If I had offended you, please accept my apologies since it was not my intend. 

I will stop on the topic, since I don’t want to risk spoiling this forum which so far has avoided the pitfall of uncourteous discussion and obviously my answers come across as such. 

Best regards,

Jean-Marie

Jean-Marie,

I'm sorry I responded so strongly but after trying to be as precise as possible in my comments in order to acknowledge the views on both sides, I was extremely unhappy about seeing an implication that I had made a claim I was at pains to avoid making in a response which also said that the issue was in the domain of physics which deals with the properties of sound waves rather than biology and neuropsychology which study our hearing, and that any differences between live sound and a 44.1 Hz recording come down to non-linearities in equipment which totally ignores the  many quite deliberate choices made by recording engineers and which are irrelevant anyway when the argument is about whether there are audible differences between 2 recordings rather than between a recording and the live event.

All this started our from my response to Pim's statement that frequencies above the range of a CD was inaudible because it was above our hearing range. I agreed that frequencies above the range of a CD were inaudible but pointed out that in combination with other frequencies they could generate tones in the audible range. I've never suggested that anyone can hear anything above the range of their own hearing and in fact I clearly stated in my response that I was not suggesting we could hear sounds above the upper limit of our hearing range.

I will add that in his post above, @Confused comments that suggestions have been made that it's the 8 extra bits in 24 bit high res files that contribute to any audible difference. That is a possibility and it has nothing to do with the upper frequency limit of our hearing range. Most of the argument keeps getting limited to the audible hearing range while ignoring the number of bits and they shouldn't be ignored since they contribute to the sound we hear from high res recordings.

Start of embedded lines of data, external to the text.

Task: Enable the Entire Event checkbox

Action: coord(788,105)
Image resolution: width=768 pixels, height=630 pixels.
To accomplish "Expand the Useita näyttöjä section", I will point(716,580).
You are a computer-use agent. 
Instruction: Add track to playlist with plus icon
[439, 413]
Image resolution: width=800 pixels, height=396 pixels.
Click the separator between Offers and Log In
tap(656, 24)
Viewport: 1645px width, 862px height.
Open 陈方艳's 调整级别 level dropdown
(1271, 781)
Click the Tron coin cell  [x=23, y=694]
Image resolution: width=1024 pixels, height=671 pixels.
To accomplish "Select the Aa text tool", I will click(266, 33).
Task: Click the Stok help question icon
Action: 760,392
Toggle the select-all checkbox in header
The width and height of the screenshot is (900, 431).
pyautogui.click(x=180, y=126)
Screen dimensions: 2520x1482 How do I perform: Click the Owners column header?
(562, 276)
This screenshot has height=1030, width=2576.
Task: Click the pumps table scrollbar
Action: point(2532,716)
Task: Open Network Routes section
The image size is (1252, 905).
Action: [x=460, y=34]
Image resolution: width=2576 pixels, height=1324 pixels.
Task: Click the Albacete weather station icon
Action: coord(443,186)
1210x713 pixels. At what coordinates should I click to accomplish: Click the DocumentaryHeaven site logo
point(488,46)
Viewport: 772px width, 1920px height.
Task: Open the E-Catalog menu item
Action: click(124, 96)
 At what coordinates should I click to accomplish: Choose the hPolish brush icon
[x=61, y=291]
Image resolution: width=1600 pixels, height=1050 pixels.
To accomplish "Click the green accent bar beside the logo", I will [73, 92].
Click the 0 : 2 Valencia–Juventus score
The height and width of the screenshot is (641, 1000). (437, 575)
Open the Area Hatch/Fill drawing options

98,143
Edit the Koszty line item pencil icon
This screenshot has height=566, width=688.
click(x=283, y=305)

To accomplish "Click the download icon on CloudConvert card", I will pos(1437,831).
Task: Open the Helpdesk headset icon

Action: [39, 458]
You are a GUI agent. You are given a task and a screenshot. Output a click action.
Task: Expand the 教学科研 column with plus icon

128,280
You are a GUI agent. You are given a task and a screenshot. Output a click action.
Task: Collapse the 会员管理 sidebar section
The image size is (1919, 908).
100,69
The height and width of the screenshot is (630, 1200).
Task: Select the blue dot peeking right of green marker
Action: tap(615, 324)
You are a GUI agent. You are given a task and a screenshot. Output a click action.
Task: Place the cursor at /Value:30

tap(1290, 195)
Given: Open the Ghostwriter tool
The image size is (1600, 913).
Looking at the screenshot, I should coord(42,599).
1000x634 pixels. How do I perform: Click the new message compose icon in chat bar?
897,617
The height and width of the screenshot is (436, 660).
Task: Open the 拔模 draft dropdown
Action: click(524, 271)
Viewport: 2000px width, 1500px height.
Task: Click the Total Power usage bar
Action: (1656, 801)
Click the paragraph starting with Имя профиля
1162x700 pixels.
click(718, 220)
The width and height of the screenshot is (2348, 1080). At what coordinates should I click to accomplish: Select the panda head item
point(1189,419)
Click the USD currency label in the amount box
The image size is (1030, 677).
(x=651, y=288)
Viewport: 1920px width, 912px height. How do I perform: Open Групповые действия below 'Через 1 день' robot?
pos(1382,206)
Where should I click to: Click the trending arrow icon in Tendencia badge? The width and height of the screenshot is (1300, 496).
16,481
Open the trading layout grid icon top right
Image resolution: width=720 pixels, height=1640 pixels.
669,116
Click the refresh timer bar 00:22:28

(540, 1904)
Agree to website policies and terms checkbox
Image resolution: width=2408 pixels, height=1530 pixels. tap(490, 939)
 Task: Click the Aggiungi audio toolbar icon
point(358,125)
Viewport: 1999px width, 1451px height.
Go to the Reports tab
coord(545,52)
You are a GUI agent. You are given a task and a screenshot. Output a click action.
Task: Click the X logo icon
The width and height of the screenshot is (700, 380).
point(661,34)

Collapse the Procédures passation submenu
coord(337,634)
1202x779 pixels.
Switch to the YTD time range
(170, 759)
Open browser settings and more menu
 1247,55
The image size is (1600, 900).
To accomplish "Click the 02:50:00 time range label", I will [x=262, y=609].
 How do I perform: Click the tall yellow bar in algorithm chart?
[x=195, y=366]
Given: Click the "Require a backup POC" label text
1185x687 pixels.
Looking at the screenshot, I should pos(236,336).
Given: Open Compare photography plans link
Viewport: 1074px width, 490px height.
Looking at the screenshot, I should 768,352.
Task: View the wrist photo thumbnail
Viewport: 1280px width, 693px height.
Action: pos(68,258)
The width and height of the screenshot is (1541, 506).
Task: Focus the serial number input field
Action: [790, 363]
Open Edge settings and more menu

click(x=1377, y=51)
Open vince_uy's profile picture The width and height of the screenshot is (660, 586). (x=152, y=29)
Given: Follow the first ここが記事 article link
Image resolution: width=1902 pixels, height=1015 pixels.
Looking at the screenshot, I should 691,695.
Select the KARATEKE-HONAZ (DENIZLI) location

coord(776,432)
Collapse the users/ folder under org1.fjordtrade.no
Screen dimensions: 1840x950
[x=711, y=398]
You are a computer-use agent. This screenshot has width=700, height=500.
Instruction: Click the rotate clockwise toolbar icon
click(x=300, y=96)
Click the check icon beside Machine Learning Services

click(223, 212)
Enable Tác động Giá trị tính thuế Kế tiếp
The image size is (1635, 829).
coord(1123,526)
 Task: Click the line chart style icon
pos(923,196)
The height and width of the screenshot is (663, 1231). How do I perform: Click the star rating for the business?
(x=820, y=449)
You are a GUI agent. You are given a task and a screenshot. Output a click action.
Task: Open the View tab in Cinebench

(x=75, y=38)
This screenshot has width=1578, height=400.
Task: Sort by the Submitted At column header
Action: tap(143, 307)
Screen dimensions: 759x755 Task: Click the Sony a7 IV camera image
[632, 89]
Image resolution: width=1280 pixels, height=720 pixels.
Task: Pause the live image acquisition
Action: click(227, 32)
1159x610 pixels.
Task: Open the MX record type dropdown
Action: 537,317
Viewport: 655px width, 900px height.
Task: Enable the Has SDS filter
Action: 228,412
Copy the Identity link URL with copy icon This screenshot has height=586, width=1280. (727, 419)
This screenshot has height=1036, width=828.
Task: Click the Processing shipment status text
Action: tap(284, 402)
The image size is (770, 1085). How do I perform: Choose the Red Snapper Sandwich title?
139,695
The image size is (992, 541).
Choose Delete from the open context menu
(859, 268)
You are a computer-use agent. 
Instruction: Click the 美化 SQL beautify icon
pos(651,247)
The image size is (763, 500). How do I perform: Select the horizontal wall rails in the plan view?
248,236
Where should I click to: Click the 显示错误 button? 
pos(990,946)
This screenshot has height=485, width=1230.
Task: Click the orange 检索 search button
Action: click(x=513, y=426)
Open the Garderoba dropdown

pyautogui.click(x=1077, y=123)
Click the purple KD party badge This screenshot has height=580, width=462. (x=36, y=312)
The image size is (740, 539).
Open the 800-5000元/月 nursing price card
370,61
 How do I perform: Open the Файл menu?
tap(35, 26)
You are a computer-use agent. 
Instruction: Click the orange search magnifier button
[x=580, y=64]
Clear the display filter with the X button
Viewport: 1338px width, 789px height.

I'll call it quits on this topic as well, for similar reasons to you. That's a pity because the thread started with a question about whether or not we could hear a difference with high res recordings. It appears that the only non-contentious answer to that question is that we're all still getting bogged down in arguments about that and that there is no agreement about the answer.
Roon Nucleus+, Devilalet Expert 140 Pro CI, Focal Sopra 2, PS Audio P12, Keces P8 LPS, Uptone Audio EtherREGEN with optical fibre link to my router, Shunyata Alpha NR and Sigma NR power cables, Shunyata Sigma ethernet cables, Shunyata Alpha V2 speaker cables, Grand Prix Audio Monaco rack, RealTRAPS acoustic treatment.